Name: PlikShare
Author: Damian Krychowski

This is a narrative summary aimed at engineers evaluating the design. The canonical reference is docs/managed-encryption.md in the PlikShare repo. Anything that conflicts with it has drifted and the docs win.

What managed encryption is, and what it isn't

Managed encryption is the mode where the server holds the keys. Pick it on a storage at creation time, and every file written to that storage gets encrypted with AES-256-GCM before any byte leaves the server. The keys that decrypt those files live in the database, themselves wrapped under a master password loaded from an environment variable at process start.

It is not end-to-end encryption. The server can read every file in every managed storage at any moment; it has to, to serve the bytes back to a browser asking for them. The point is narrower: an attacker who steals just the file storage - an exposed S3 bucket, a leaked backup of the blob layer, a stolen disk volume - sees only ciphertext.
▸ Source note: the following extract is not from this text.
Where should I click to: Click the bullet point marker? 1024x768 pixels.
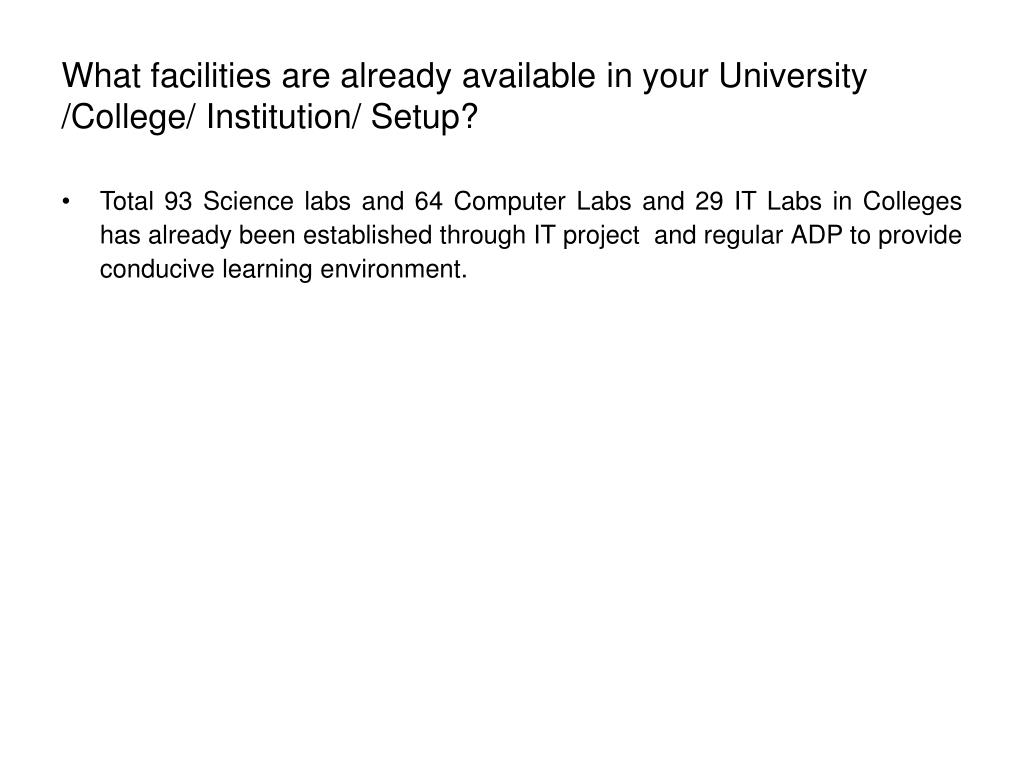(x=66, y=202)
The keys live somewhere else.

The threat model, explicitly

Managed encryption is built around two properties:

Resilient to file-storage compromise. Bucket leak alone is not enough. The IKMs that derive per-file AES keys are wrapped in the database under the master password.
Recoverable from a recovery code alone. Database gone, master password gone, only the bucket survives? A 24-word BIP-39 mnemonic generated at storage creation regenerates the same keys deterministically. No DB row, no admin assistance.

What it explicitly does not defend against:

Database + master password leak together. Anyone with both can re-derive every IKM (PBKDF2 with the per-row salt baked into the wrapped blob) and decrypt every managed file. The master password lives in the deployment's environment. A leaked .env, a misconfigured CI log, or a compromised Docker host hands it over.
Live access to the server process. The master password sits in pinned + mlocked memory for the entire process lifetime, because every IKM unwrap needs it. An attacker who can dump that memory has the password.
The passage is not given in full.